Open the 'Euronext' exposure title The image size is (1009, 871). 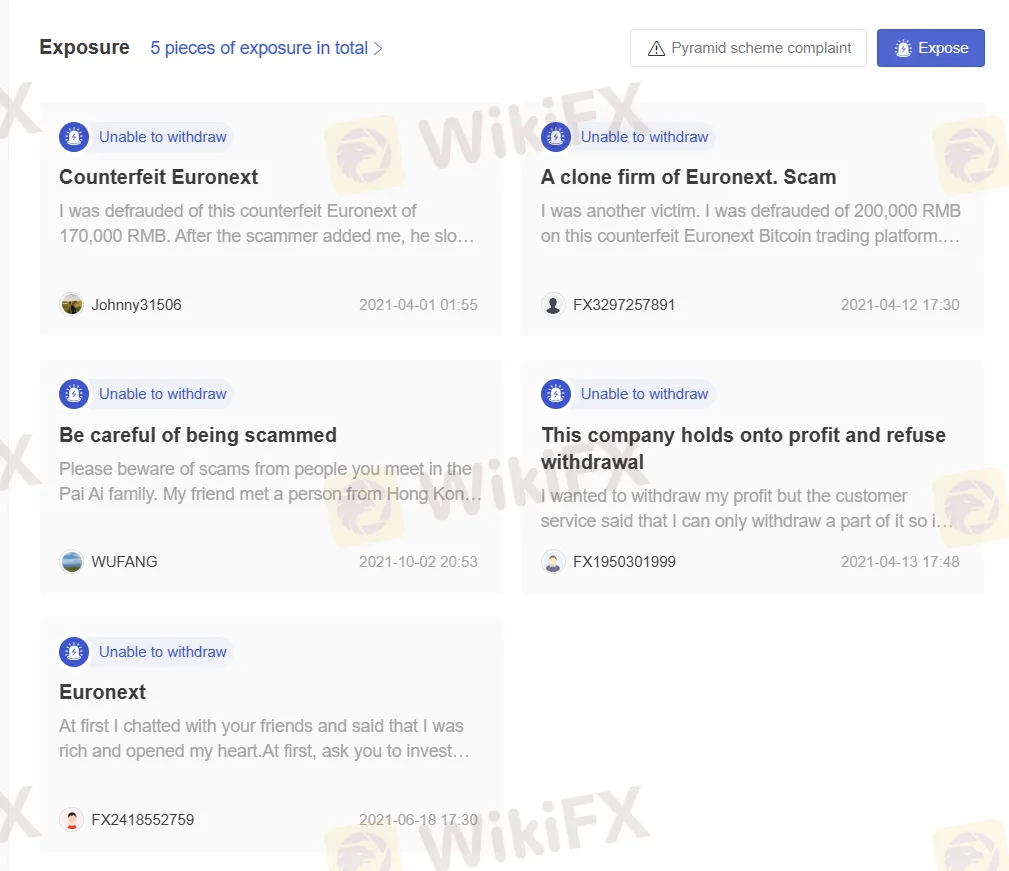coord(102,692)
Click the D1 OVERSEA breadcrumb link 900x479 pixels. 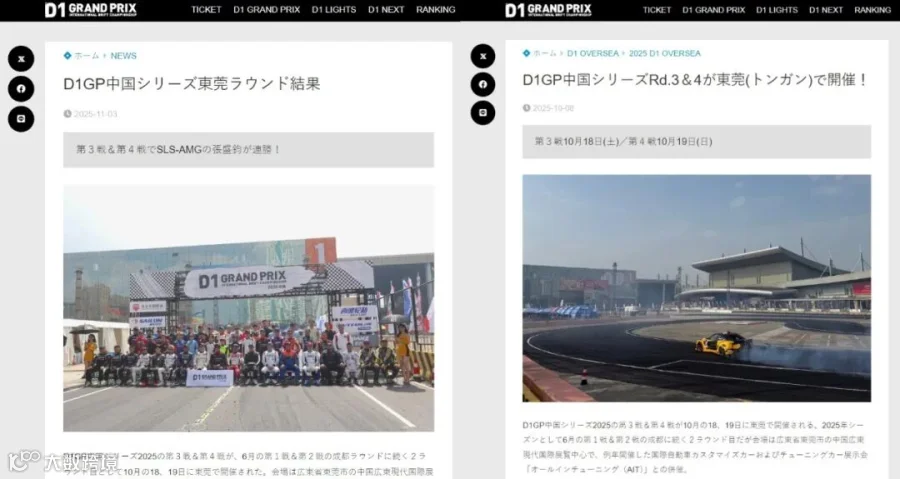click(x=592, y=53)
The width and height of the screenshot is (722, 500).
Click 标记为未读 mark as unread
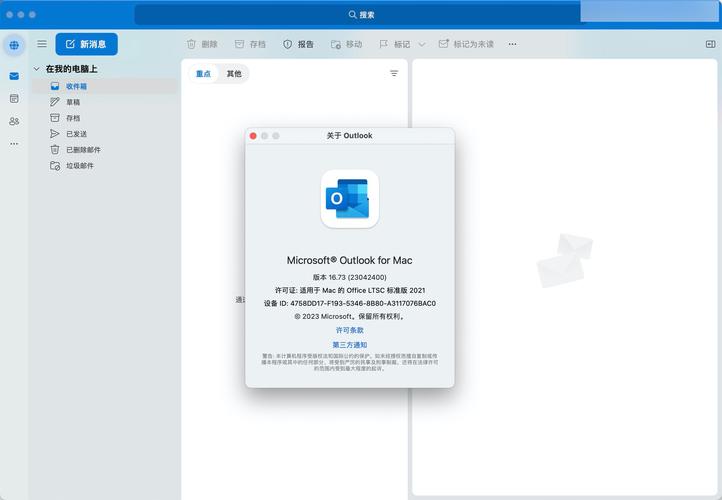point(466,44)
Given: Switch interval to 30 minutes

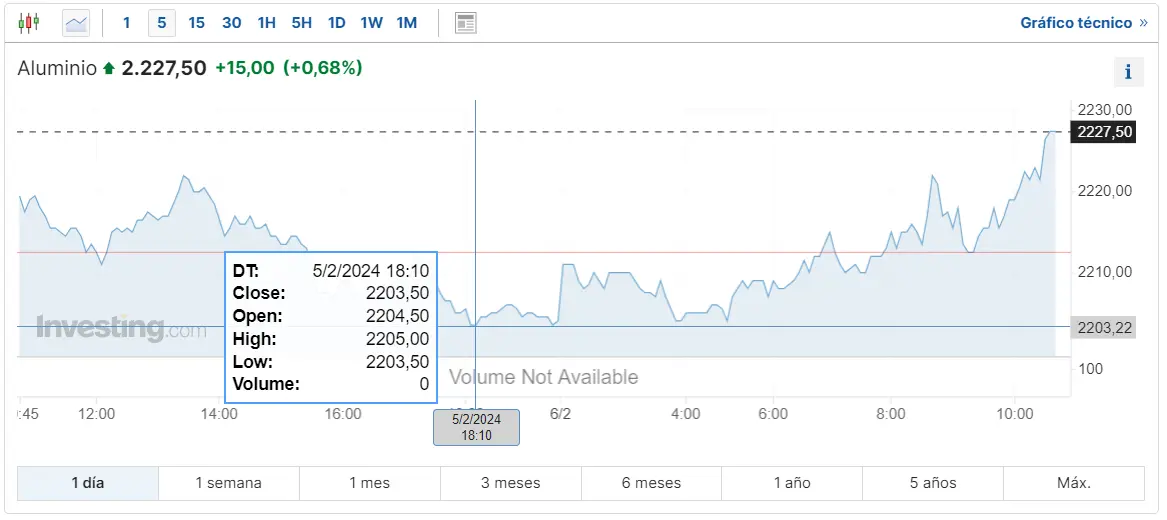Looking at the screenshot, I should [231, 22].
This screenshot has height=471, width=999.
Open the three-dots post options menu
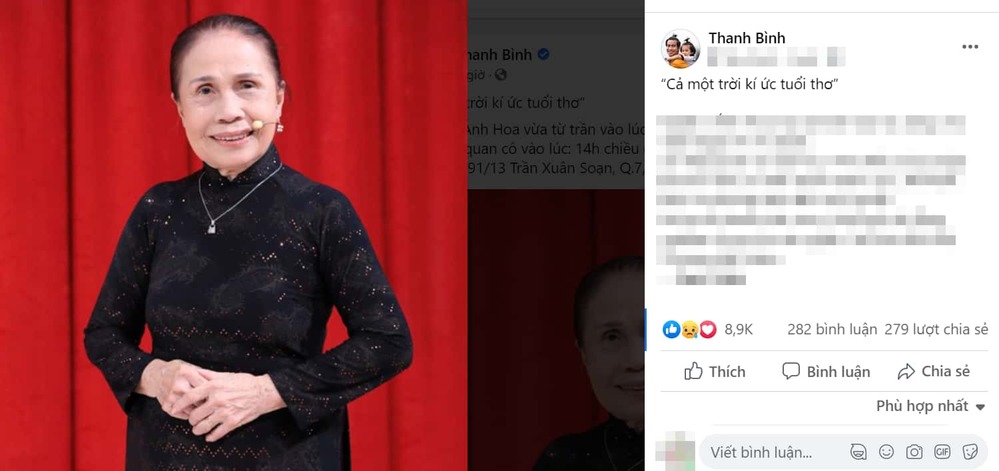(x=970, y=47)
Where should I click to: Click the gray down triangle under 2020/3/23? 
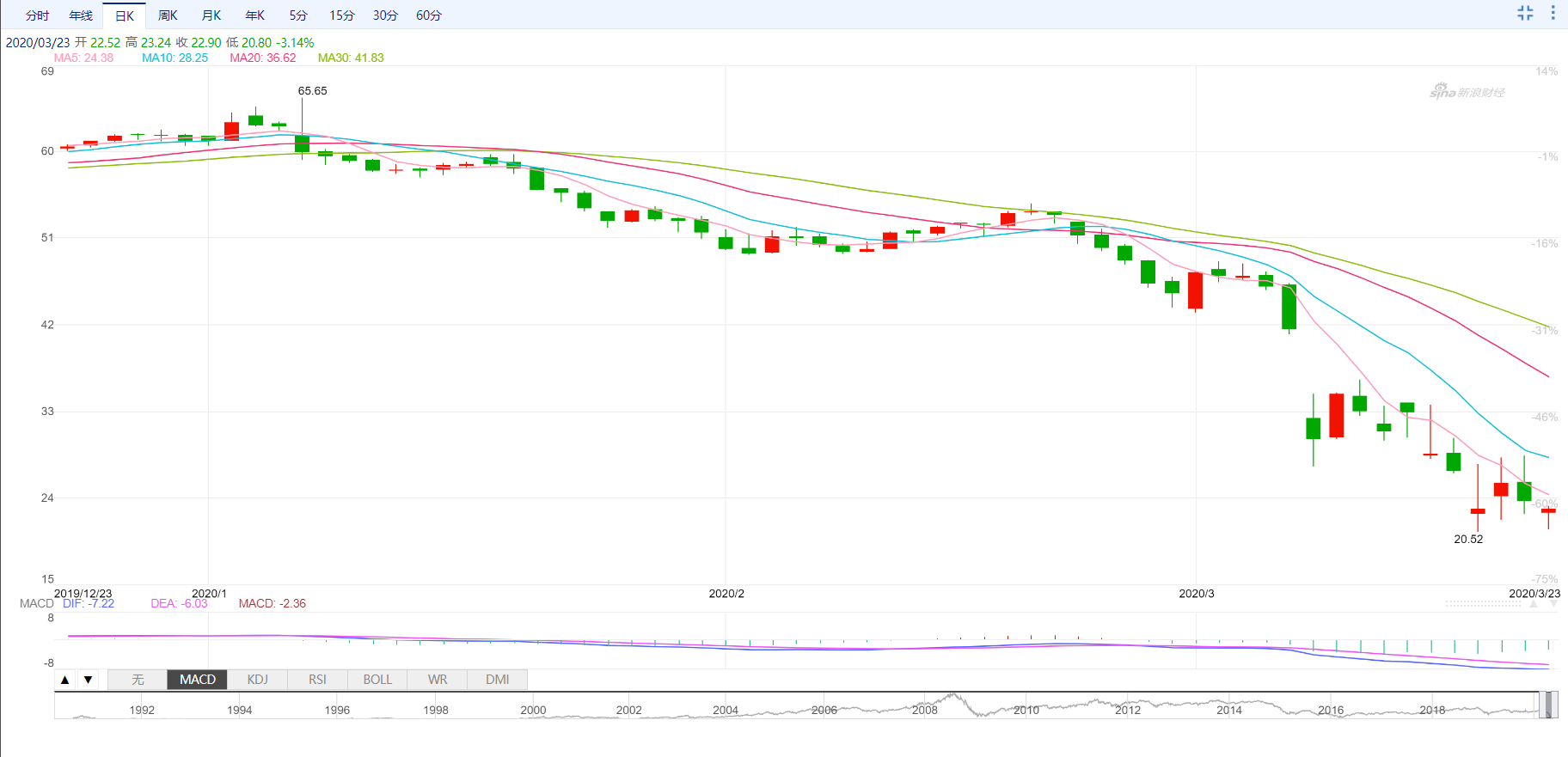coord(1553,604)
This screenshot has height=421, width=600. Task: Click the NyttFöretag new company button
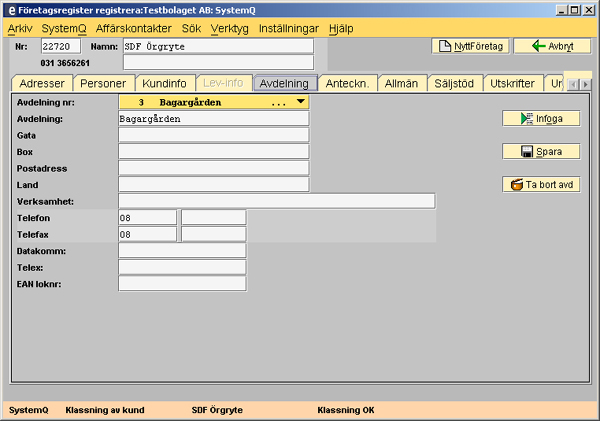(469, 46)

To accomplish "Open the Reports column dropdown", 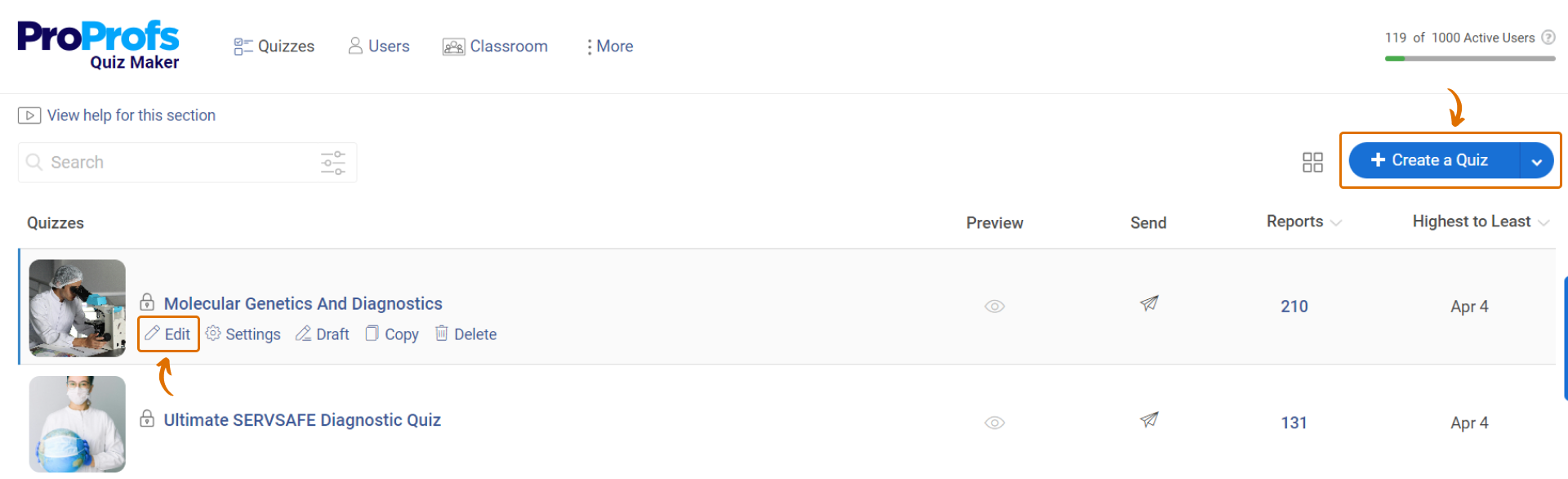I will (x=1303, y=222).
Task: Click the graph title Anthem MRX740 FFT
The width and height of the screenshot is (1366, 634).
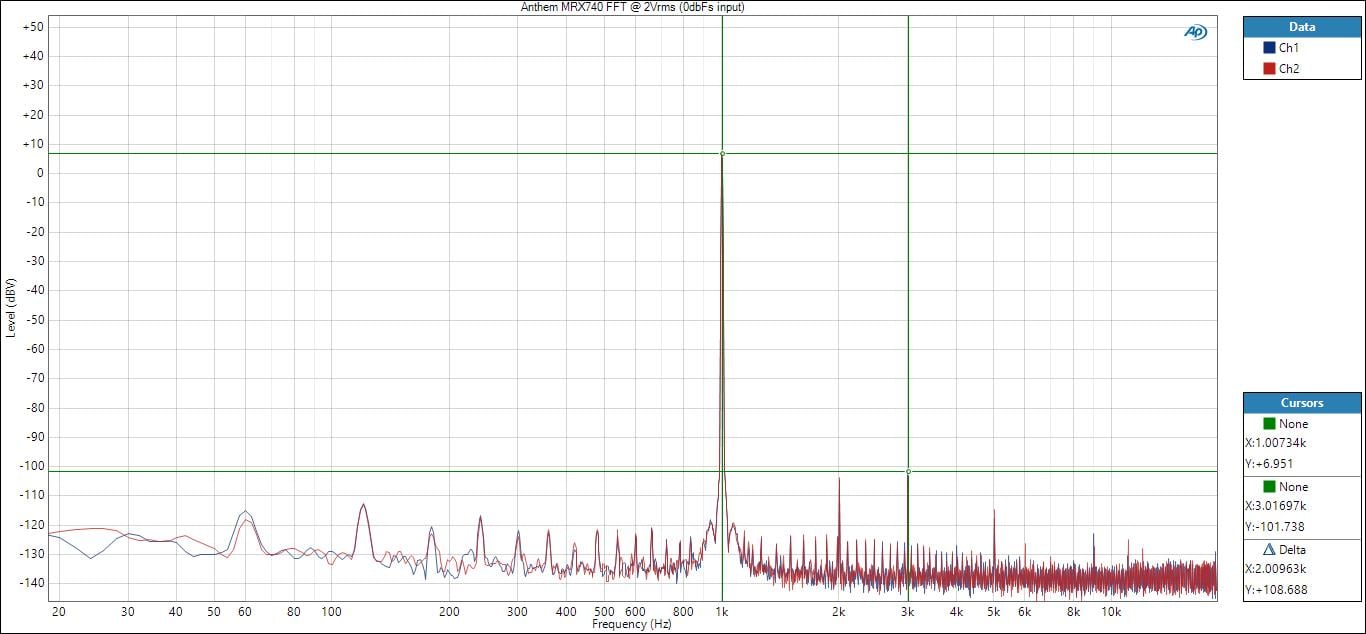Action: [632, 7]
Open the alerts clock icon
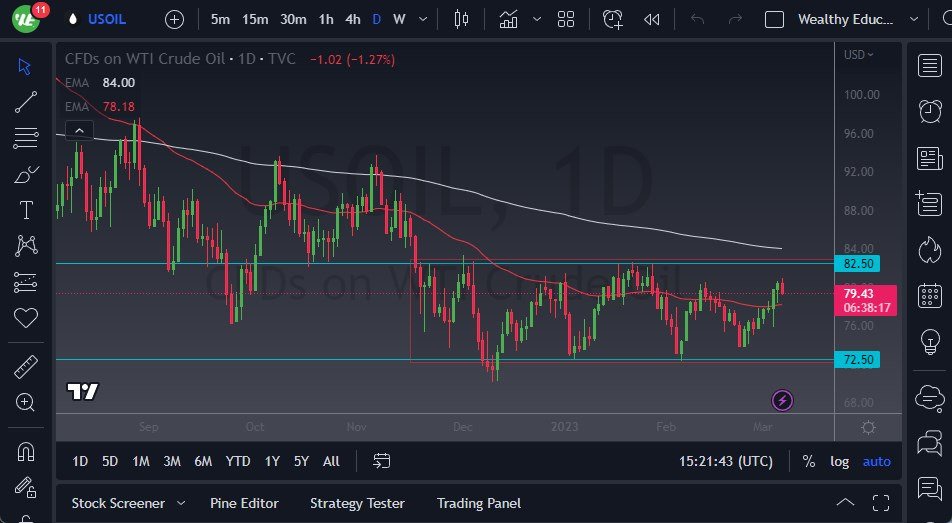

══════════════════════════════

● Written exercise: Rewrite the material from the line containing "Task: Click the graph title Anthem MRX740 FFT" through the end of the material, inclusive, replacing "graph title" with "chart title" and leaving everything else unchanged. Leave the pictures out of your answer.

● Written answer:
Task: Click the chart title Anthem MRX740 FFT
The width and height of the screenshot is (1366, 634).
Action: [632, 7]
Open the alerts clock icon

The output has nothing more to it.